Her ascent was gradual. After small parts in late-1980s films and television, she began attracting attention in the early 90s with a supporting role in Demolition Man opposite Sylvester Stallone and Wesley Snipes.

Her breakthrough came with 1994’s Speed, the smash-hit blockbuster that made her a star. As Annie, the civilian trapped on Keanu Reeves’s runaway bus, Bullock brought humour, warmth and courage to a role that might otherwise have been decorative. Roger Ebert praised her chemistry with Reeves, while the Washington Post’s Hal Hinson called her the film’s standout performer.

What followed was one of the most durable mainstream careers of her generation. Bullock moved easily between genres, including romantic comedies such as While You Were Sleeping, Two Weeks Notice and The Proposal, star vehicles such as Miss Congeniality, dramas including A Time to Kill and Crash, and prestige features such as Gravity.

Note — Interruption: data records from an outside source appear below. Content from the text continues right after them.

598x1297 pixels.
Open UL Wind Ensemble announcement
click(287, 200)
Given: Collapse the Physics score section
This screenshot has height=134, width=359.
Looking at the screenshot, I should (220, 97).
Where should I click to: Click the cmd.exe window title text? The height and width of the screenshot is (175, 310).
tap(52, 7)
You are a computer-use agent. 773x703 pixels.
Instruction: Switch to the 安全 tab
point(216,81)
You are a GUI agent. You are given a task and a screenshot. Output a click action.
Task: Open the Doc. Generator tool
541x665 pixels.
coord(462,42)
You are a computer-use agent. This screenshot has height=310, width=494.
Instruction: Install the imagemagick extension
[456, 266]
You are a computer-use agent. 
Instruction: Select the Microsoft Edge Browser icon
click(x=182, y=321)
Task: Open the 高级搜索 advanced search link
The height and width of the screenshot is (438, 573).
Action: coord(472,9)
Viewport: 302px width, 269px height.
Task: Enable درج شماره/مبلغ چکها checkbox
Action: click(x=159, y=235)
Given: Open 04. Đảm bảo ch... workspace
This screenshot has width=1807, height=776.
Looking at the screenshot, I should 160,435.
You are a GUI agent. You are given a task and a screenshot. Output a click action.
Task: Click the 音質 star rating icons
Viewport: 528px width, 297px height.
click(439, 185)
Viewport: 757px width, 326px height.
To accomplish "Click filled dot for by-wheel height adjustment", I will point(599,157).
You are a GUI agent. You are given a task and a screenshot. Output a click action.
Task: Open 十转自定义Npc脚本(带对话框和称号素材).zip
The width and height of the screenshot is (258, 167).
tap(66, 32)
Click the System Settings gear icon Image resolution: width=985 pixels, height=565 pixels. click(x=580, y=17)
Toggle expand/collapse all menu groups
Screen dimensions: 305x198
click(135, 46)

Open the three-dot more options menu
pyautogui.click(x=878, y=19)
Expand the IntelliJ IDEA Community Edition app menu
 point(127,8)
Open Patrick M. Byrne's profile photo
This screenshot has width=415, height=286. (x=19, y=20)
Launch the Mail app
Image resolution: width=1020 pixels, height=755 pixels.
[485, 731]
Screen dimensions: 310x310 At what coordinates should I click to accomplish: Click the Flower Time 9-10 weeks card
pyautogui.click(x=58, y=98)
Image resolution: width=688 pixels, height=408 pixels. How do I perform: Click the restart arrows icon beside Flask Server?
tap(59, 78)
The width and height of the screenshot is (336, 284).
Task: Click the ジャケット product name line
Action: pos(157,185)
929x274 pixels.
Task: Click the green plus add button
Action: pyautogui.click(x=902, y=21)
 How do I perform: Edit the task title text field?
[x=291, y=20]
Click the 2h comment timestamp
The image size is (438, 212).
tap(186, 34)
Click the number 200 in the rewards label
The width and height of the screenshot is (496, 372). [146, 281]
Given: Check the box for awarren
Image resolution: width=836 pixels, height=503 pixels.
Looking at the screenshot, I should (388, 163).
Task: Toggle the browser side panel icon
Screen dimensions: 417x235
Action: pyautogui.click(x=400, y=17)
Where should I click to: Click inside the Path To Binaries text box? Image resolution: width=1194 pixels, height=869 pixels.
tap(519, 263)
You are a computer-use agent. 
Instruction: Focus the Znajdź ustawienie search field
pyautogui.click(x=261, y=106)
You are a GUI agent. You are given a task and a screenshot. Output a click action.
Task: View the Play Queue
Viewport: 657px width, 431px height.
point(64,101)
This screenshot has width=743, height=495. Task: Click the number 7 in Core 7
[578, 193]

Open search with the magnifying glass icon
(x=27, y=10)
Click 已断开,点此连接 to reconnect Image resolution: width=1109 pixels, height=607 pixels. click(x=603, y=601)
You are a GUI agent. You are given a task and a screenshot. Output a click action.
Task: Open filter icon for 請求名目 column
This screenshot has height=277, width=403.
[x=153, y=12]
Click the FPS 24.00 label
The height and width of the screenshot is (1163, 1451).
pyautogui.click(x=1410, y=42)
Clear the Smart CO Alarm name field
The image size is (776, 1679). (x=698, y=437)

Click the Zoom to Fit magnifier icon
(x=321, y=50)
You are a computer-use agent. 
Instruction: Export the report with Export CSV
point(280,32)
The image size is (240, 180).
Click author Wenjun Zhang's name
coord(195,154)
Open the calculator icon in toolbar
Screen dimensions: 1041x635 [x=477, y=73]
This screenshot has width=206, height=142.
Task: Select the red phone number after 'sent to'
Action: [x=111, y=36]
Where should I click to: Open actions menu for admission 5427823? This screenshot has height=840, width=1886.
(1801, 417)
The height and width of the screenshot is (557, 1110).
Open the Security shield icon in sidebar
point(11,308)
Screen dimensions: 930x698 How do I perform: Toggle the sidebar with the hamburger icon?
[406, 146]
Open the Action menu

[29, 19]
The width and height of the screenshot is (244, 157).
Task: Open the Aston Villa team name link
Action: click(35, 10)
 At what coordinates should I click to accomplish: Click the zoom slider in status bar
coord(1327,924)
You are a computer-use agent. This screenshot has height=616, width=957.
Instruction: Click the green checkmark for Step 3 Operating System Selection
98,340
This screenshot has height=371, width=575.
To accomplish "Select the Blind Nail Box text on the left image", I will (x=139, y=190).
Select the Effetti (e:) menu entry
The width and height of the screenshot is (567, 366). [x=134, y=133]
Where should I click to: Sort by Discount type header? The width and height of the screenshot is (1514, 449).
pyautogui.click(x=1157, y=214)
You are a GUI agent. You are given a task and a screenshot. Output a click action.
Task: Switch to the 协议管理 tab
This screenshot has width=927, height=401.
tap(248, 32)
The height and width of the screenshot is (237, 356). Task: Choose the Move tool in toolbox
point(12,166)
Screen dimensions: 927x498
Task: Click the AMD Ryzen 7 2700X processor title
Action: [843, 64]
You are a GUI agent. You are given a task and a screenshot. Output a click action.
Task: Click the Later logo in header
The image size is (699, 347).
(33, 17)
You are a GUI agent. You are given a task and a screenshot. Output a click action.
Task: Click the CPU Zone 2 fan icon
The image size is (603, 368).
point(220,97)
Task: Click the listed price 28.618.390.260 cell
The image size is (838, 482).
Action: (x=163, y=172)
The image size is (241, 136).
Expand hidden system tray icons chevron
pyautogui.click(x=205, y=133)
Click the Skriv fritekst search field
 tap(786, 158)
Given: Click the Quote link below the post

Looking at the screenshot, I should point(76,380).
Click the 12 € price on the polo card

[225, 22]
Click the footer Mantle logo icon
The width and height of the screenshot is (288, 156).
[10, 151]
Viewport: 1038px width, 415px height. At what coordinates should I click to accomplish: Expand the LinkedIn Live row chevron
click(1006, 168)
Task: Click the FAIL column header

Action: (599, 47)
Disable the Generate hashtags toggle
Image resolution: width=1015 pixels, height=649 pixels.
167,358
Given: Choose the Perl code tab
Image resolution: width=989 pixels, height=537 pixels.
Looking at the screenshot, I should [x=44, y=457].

In 2010, she won an Oscar and a Golden Globe for her performance as American football player Michael Oher’s adoptive mother in The Blind Side. The film became the first in history to pass the $200m mark with only one top-billed female star.

The Blind Side.
‘We’re going after Sandra Bullock for the woman’ … The Blind Side. Photograph: Moviestore Collection Ltd/Alamy

Bullock was the world’s highest-paid female actor in 2010 and 2014, and Entertainment Weekly once described her as being “courted for virtually every major female starring role” in Hollywood. Ben Affleck, her co-star in the romantic comedy Forces of Nature, said: “Every movie you hear about and every script I see, they say, ‘We’re going after Sandra Bullock for the woman.’”

Yet she also grew increasingly selective, turning her focus to family life and working less frequently. Perhaps unsurprising for an actor who once said “the only power you have in Hollywood is the power to say no”.

In the past decade, her screen appearances have been sparse but notable, including Ocean’s 8, Bird Box, The Unforgivable, The Lost City and Bullet Train. Beyond acting, she also founded the production company Fortis Films, producing several of her own projects.

Sandra Bullock, left, and Cate Blanchett in Ocean’s 8.
Sandra Bullock, left, and Cate Blanchett in Ocean’s 8. Photograph: Barry Wetcher/AP

Bullock’s private life, however, was often more turbulent than her genial screen persona suggested. Her marriage to television personality Jesse James ended in 2010 amid revelations of his infidelity, just weeks after her Oscar win. In the years that followed, she adopted two children, and later found stability with Randall, whom she described as the love of her life.

Appearing at the CNBC Changemakers summit last week, Bullock said she made Practical Magic 2 now because her children were out of school. “I’m not going to sacrifice my time with my kids,” she said. Of Instagram, she jokingly added: “If I need to be able to make myself look like an idiot and have fun, I will not be doing selfies or makeup tutorials.”

For years, fans of Practical Magic, in which Bullock and Kidman played witch sisters cursed in love, have hoped for a sequel. The new film, due in September, follows Sally (Bullock) and her daughters (Joey King and Maisie Williams), as they reunite with Gillian (Kidman), only for a mysterious arrival to disrupt their quiet lives. For Bullock, it’s a fitting return: a film about second acts, and the strange, enduring magic of reappearing.